Copy the records verbatim from the line with "Click Comprobar Nueva Versión" to the line with "the Runtime hours", including both of those lines. Omit the pictures from your copy.
[start of Input]
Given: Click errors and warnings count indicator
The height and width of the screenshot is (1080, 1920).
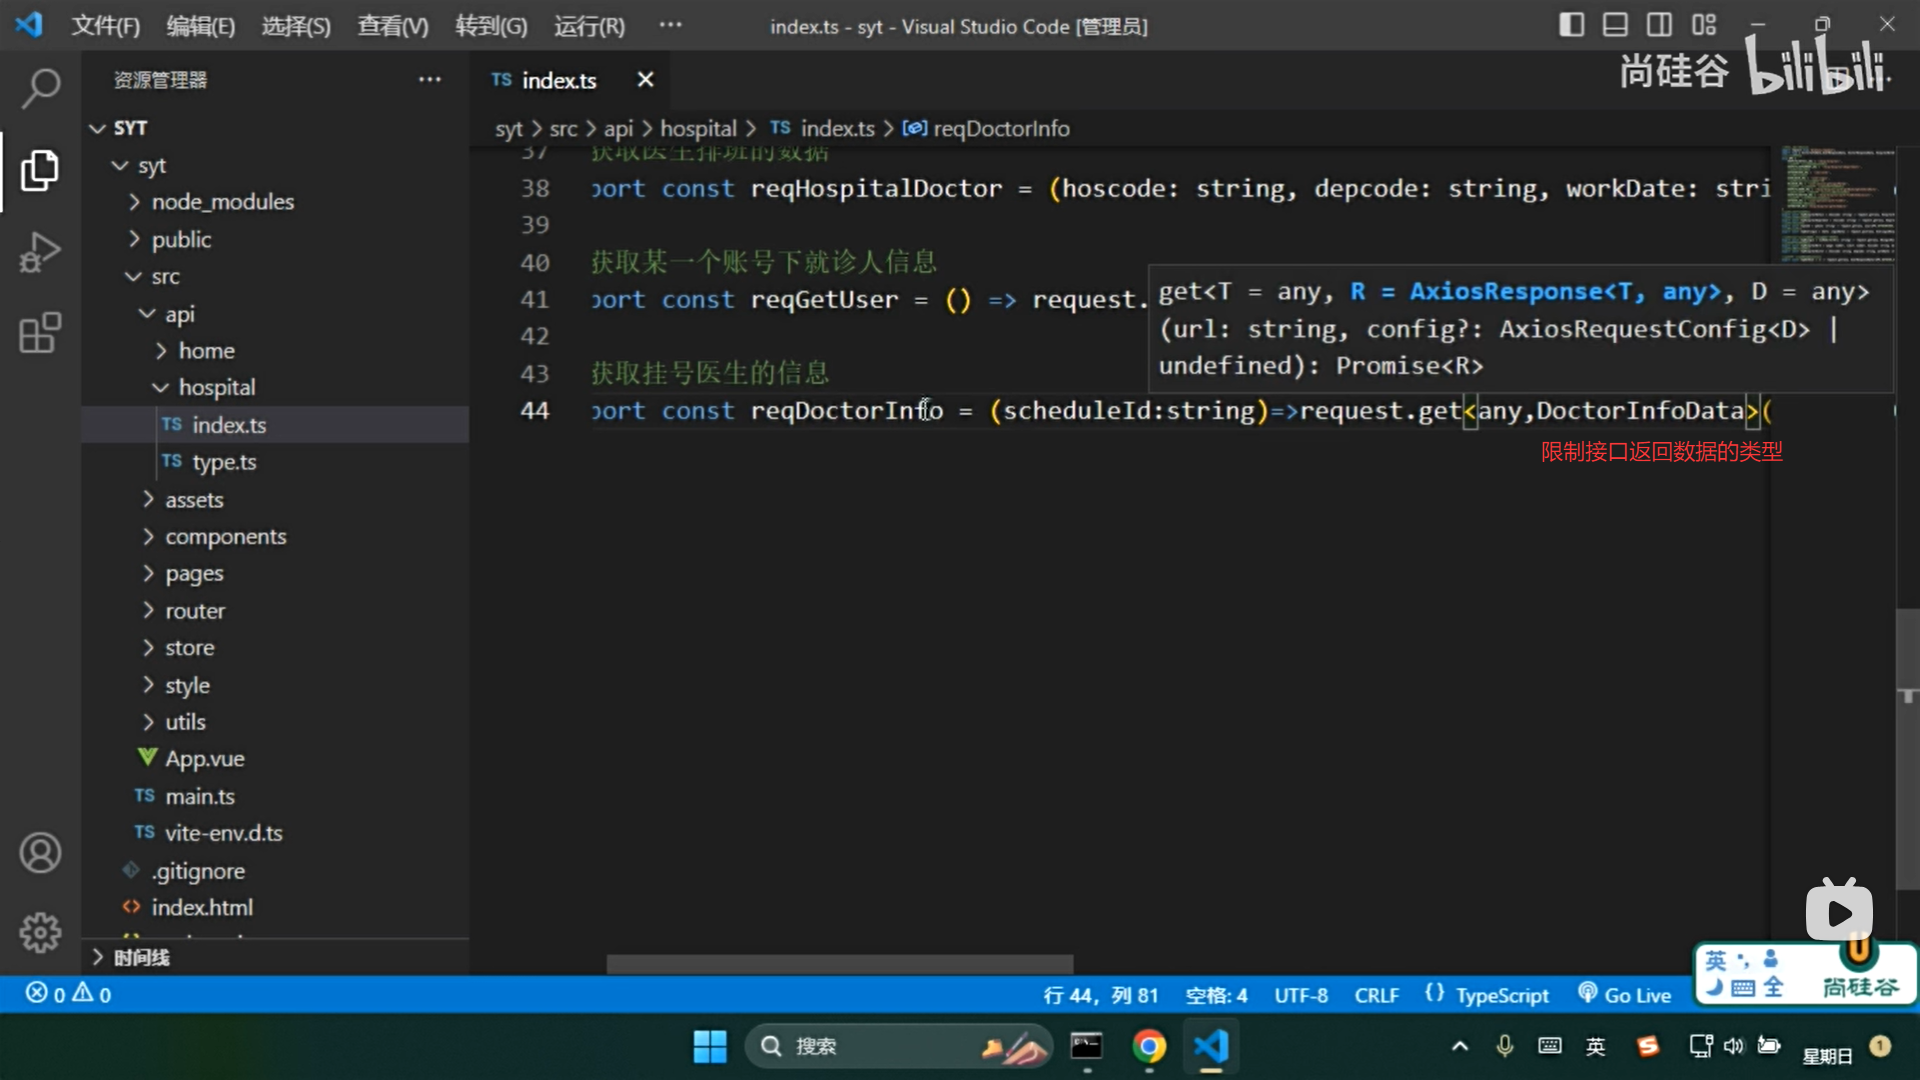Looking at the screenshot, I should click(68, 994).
[end of Input]
[start of Input]
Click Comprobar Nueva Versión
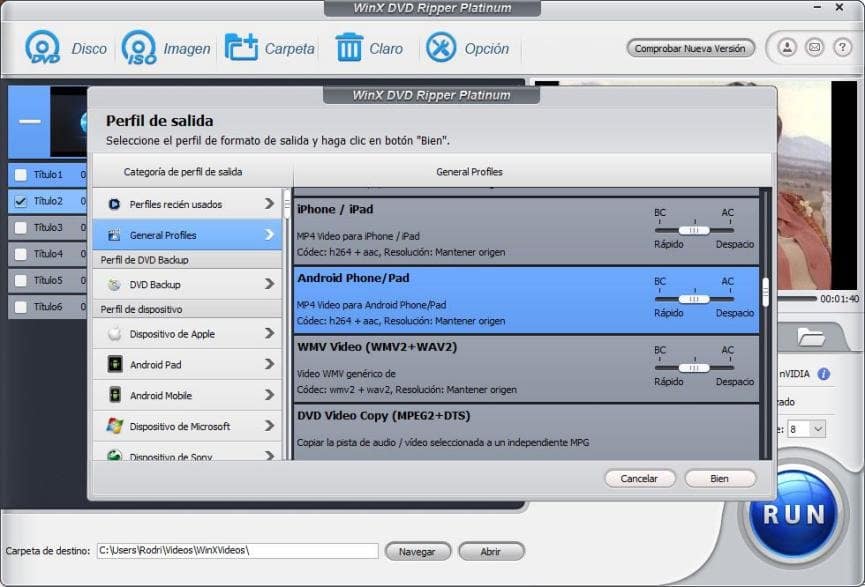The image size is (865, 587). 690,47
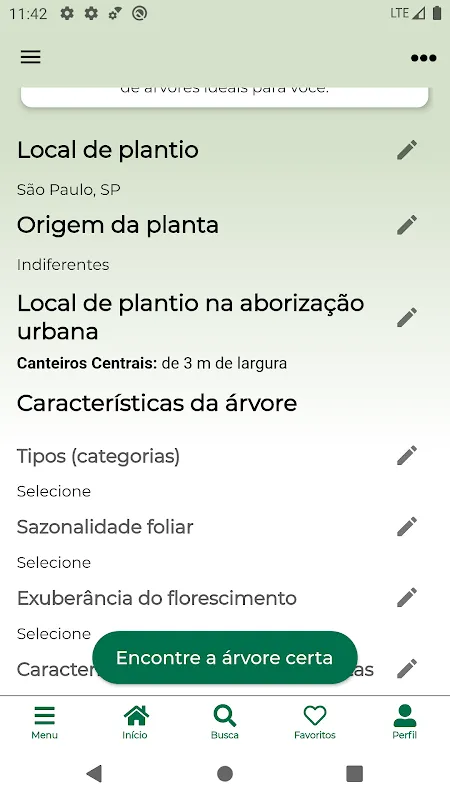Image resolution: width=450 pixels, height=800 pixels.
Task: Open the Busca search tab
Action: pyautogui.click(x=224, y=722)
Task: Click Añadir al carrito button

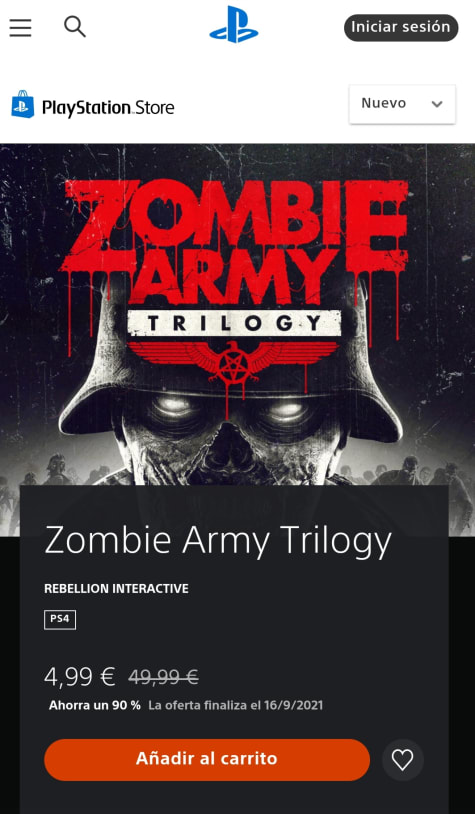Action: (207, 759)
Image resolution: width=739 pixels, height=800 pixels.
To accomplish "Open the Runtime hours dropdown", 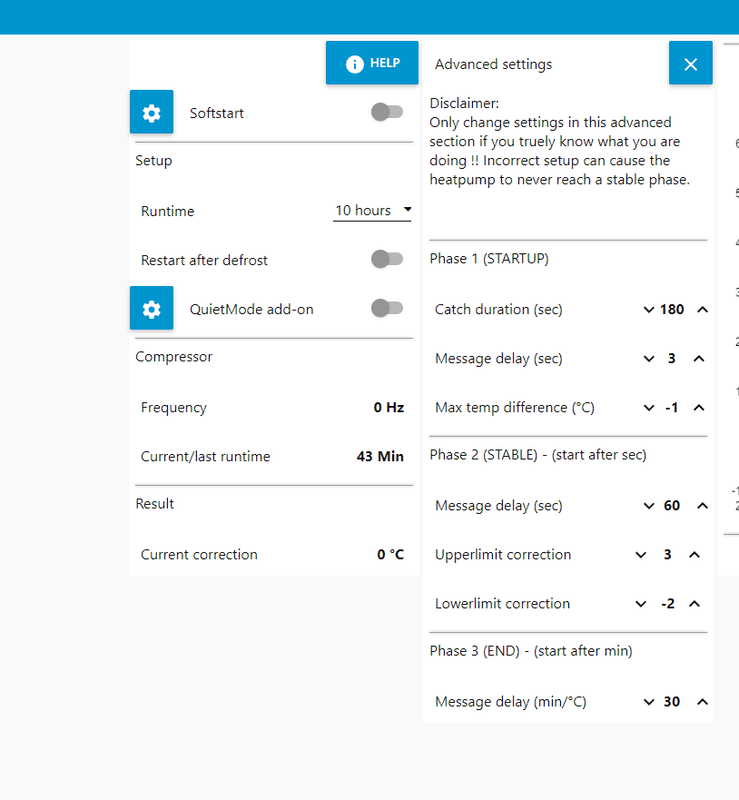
[end of Input]
## Task output
Click Comprobar Nueva Versión
The image size is (865, 587). 690,47
Image resolution: width=450 pixels, height=800 pixels.
Task: Open the Busca search tab
Action: pyautogui.click(x=224, y=722)
Task: Click Añadir al carrito button

Action: (207, 759)
Image resolution: width=739 pixels, height=800 pixels.
To accomplish "Open the Runtime hours dropdown", 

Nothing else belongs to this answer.